Work item:
The answer must be an exact copy of the records, with every picture left out.

++++++

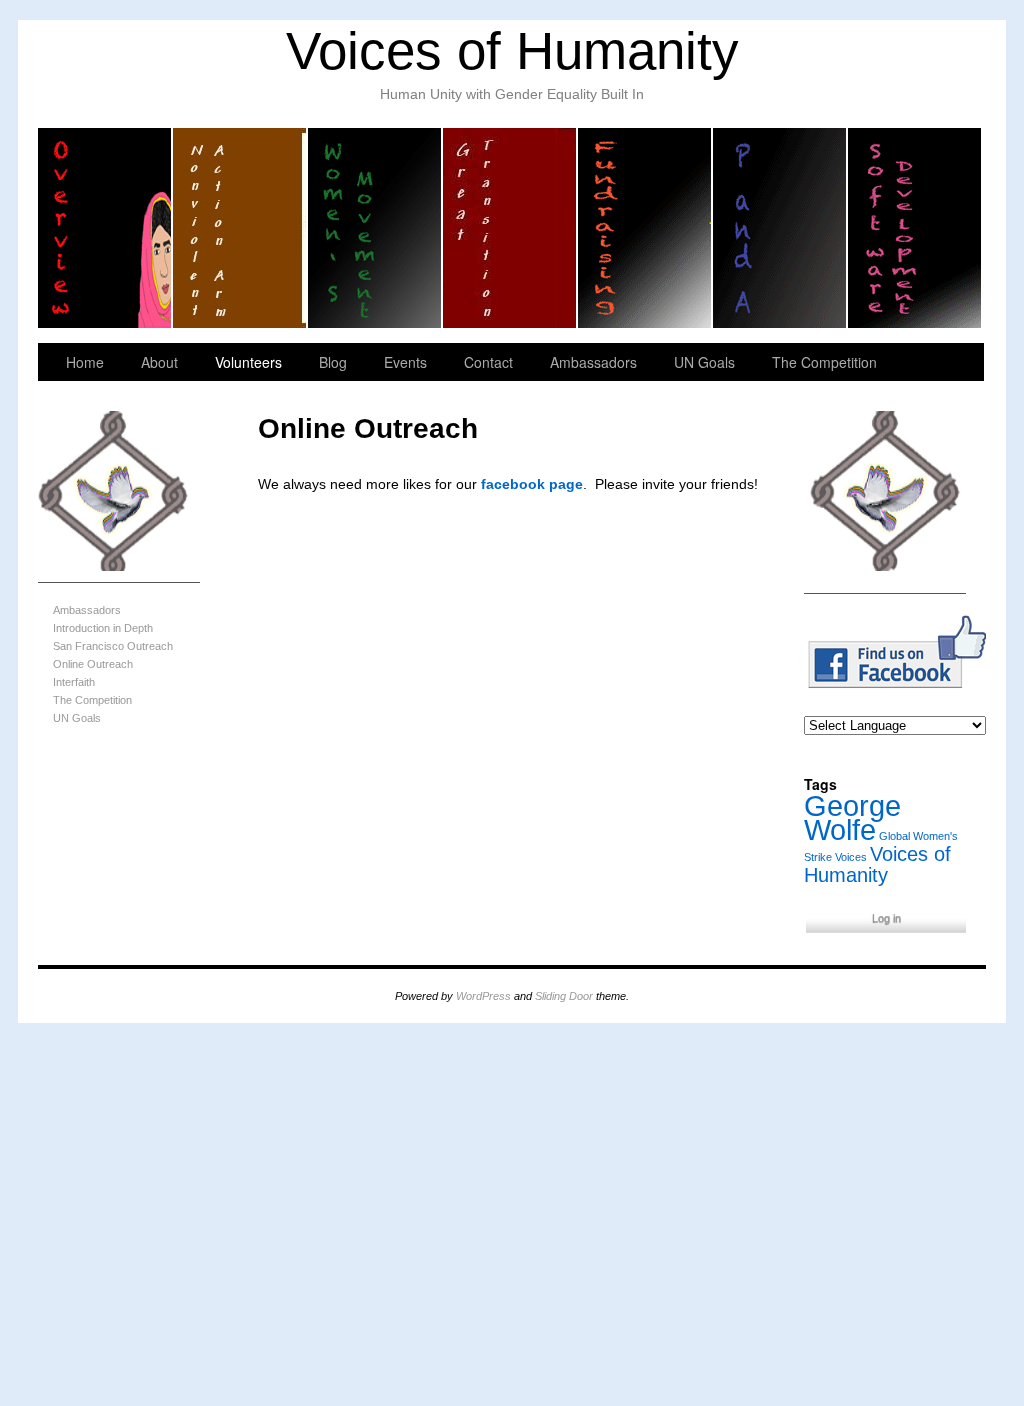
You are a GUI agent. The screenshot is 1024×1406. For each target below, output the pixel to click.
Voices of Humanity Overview (105, 228)
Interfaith (74, 682)
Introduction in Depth (103, 628)
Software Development (914, 228)
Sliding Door (564, 996)
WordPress (483, 996)
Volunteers (248, 362)
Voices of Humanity (512, 50)
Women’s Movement (375, 228)
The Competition (824, 362)
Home (85, 362)
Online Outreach (93, 664)
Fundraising (645, 228)
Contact (488, 362)
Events (405, 362)
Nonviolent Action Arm (240, 228)
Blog (333, 362)
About (159, 362)
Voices (851, 857)
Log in (886, 918)
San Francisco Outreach (113, 646)
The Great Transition (510, 228)
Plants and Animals (780, 228)
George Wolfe (852, 817)
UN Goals (704, 362)
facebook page (532, 484)
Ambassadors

++++++

Task answer:
You are a GUI agent. The screenshot is 1024×1406. For each target below, output the pixel to click.
Voices of Humanity Overview (105, 228)
Interfaith (74, 682)
Introduction in Depth (103, 628)
Software Development (914, 228)
Sliding Door (564, 996)
WordPress (483, 996)
Volunteers (248, 362)
Voices of Humanity (512, 50)
Women’s Movement (375, 228)
The Competition (824, 362)
Home (85, 362)
Online Outreach (93, 664)
Fundraising (645, 228)
Contact (488, 362)
Events (405, 362)
Nonviolent Action Arm (240, 228)
Blog (333, 362)
About (159, 362)
Voices (851, 857)
Log in (886, 918)
San Francisco Outreach (113, 646)
The Great Transition (510, 228)
Plants and Animals (780, 228)
George Wolfe (852, 817)
UN Goals (704, 362)
facebook page (532, 484)
Ambassadors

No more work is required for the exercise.